#### GOAL
Extend the Wright v. White court opinion, picking up right after the quoted second article of the fifth codicil.

#### PASSAGE SHOWN
+++
Wright v. White

136 Mass. 470 | Mass. | 1884

Field, J.

The first case is an appeal from a decree of the Probate Court, on a petition brought by the infant children of John H. Wright, under the Pub. Sts. c. 141, § 27, and c. 127, § 34.

The cause is submitted upon the will and codicils of said Wright, without proof of any extrinsic facts. It is plain enough that the testator had very decided opinions upon the disposition to be made of his property, and the deserts of those who had a claim upon his bounty; but there is such a lack of uniformity in the different provisions made for his children and their issue, that no very satisfactory inference of his intentions in regard to *471any one child, and his or her issue, can be drawn from, the provisions made for the other children and their issue. This case depends principally upon the construction to be given to the second article of the fifth codicil. This article is as follows:

“ Second. I revoke the devise and bequest of one fifth of my estate to my son John H. Wright, as set forth in the sixth article of my will, and in lieu thereof I give, bequeath, and devise said one fifth part of the rest, residue, and remainder of my estate, real and personal, to said John H. Wright, Eben Wright, and George F. Fabyan, in fee simple, but in trust to manage, invest, and reinvest the same from time to time as said John H. may wish or direct, and in default of the expression of such wish or direction, then either by loaning it to the firm of J. S. and E. Wright & Go., or in other personal or real estates, at their discretion, and to pay the whole net income thereof to said John H. Wright, half-yearly, during his life; and at his decease I give said one fifth part of my estate to his children, then living, equally if more than one, in fee simple, the issue of any deceased child taking his or her parent’s share by right of representation. If at the time of my said son’s decease any child of his shall be under the age of twenty-one years, his or her share of said trust fund shall continue to be held and managed as aforesaid by my trustees, and paid over to him or her only as he or she shall respectively come of age. If any child of said John shall die under twenty-one years of age, his or her share of the principal of this trust fund shall be paid and conveyed to his or her issue, if any, in fee simple, otherwise to his or her surviving brothers or sisters (if any) in fee simple, the issue of any deceased brother or sister (if any) taking his or her parent’s share by right of representation. But if my son shall leave no issue living at his decease, or if all his children shall die under the age of twenty-one years, and without leaving issue living at their decease, at the death of my son without issue, as aforesaid, or at the death of the last survivor of such children, as the case may be, the principal of this trust fund then remaining in the hands of the trustees shall be paid or conveyed to the persons who may then be my heirs at law, in fee simple, in the same way, manner, and proportion as if I had then died seised thereof intestate.”
+++
Item coordinate data
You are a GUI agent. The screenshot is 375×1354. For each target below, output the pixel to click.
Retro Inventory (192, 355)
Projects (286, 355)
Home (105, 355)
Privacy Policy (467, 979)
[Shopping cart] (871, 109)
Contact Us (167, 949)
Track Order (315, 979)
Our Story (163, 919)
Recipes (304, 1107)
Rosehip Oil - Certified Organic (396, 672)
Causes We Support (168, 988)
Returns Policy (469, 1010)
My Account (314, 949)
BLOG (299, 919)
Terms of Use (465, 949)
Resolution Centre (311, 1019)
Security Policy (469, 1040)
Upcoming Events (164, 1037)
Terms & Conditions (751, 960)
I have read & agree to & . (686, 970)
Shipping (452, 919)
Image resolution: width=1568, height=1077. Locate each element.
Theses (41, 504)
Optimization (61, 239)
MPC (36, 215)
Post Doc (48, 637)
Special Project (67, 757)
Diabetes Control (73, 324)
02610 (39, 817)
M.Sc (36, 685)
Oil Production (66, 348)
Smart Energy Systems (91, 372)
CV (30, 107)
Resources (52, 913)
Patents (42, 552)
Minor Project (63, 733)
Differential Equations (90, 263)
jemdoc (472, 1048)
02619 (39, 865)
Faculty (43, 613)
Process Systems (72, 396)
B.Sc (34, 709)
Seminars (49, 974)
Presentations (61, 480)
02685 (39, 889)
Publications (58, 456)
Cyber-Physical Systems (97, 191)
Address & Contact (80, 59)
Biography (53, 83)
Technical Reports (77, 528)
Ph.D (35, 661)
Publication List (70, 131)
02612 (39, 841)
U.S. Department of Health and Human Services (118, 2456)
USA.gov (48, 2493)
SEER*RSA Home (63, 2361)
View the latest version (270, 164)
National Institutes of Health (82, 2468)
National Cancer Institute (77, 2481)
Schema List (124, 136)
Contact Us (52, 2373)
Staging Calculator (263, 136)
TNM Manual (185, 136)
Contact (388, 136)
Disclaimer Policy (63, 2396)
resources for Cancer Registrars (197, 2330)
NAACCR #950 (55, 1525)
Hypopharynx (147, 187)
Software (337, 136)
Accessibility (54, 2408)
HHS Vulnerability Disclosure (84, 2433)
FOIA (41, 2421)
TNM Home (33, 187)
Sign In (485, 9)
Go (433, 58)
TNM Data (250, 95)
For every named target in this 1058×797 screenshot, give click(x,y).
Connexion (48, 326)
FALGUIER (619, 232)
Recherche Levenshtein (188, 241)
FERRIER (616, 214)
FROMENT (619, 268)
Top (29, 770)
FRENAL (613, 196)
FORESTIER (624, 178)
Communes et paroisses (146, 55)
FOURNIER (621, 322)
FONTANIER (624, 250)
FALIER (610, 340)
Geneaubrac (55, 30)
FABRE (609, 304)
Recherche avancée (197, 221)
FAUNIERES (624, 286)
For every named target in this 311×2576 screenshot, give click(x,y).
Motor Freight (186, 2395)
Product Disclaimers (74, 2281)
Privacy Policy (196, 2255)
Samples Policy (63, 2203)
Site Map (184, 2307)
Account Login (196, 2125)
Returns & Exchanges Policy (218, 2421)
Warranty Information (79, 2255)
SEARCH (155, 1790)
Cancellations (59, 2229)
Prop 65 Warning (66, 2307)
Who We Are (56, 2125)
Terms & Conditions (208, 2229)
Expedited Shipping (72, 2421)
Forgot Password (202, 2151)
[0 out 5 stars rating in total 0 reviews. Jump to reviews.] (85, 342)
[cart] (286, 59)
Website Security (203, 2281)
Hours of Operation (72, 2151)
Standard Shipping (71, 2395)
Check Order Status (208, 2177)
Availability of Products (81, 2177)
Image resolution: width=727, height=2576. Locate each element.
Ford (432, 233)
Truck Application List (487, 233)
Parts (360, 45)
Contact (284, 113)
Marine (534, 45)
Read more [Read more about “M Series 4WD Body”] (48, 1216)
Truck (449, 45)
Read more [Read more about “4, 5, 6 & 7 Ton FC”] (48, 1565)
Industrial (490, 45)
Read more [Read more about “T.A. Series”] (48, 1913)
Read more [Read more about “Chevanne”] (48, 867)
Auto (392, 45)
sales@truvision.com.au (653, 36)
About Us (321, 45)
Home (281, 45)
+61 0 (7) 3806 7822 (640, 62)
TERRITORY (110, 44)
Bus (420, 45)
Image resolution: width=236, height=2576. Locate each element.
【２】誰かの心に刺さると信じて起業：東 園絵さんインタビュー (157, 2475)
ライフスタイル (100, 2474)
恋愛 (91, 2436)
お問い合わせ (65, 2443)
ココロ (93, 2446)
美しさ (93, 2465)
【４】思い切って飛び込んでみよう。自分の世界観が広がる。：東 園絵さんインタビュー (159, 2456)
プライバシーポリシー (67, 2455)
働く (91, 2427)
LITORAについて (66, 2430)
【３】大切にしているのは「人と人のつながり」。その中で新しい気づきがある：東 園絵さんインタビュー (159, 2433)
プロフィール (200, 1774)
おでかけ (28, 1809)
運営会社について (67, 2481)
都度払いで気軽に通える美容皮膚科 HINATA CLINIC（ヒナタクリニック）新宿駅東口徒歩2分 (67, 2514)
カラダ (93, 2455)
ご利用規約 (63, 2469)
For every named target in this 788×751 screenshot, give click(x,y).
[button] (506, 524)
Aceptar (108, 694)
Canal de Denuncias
+++
#### ANSWER TO THIS TASK
*472The construction we put upon this article is, that the infant children of John H. Wright, on his death, took vested interests subject to be devested on their dying under twenty-one years of age. The general rule is, that, if a bequest of a residue vests subject to be devested on the happening of a contingency, the first legatee is entitled to receive the income accruing until the contingency happens, unless a different intention on the part of the testator appears. Nicholls v. Osborn, 2 P. Wms. 419. Chaworth v. Hooper, 1 Bro. C. C. 82. Shepherd v. Ingram, Ambl. 448. Whitter v. Bremridge, L. R. 2 Eq. 737. Phipps v. Ackers, 9 Cl. & Fin. 583. Teele v. Hathaway, 129 Mass. 164. Hooper v. Bradbury, 133 Mass. 303. 2 Wms. Exs. (6 Am. ed.) 1539. The income of the trust fund for the children is either to be paid to them (during their minority), or is to be accumulated ; for we cannot hold that it is undisposed of by the will and codicils. If the income is to be accumulated, we think that it is to be added to the trust fund, and becomes a part of it, and is subject to the contingency; for there is no language indicating that the income is to be accumulated solely for the benefit of the infant children. In endeavoring to ascertain what the intention of the testator was in regard to the disposition of the income during the minority of the children, we will examine first the words of the gift, and then the remainder of the will and codicils.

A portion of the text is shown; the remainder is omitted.